考え方

読書

「経営の神様」といわれた松下幸之助氏。「新・経営の神様」と呼ばれている稲盛和夫氏。

共通する言葉があります。

それは、「宗教」そして「中村天風」です。

今回は、「考え方」を著した稲盛和夫氏。言わずと知れた日本を代表する経営者です。

京都セラミック株式会社(現・京セラ)、第二電電(現・KDDI)の創業者であり、経営破綻に陥った日本航空(JAL)を僅か2年8か月で再上場へと導きました。

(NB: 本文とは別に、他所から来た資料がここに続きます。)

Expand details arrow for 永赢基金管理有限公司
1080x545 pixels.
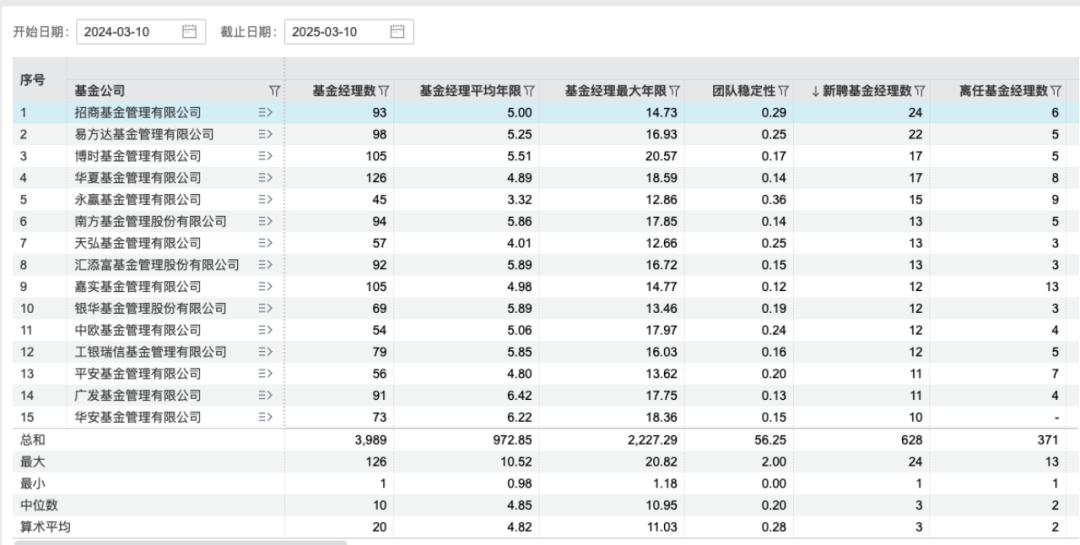click(265, 200)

日本航空社長を就任したときには、「一国は一人を以て栄え、一人を以て滅ぶ」の思想哲学を掲げ、立派なリーダーは、自分たちの組織の目的を明確にし、さらにその目的に向かうための価値観を部下と共有し集団を引っ張っていく、という信念のもと、再建への道を歩みはじめました。

著書では、経営を通して「人として正しいことをする」「人生で大事なもの」を語りかけます。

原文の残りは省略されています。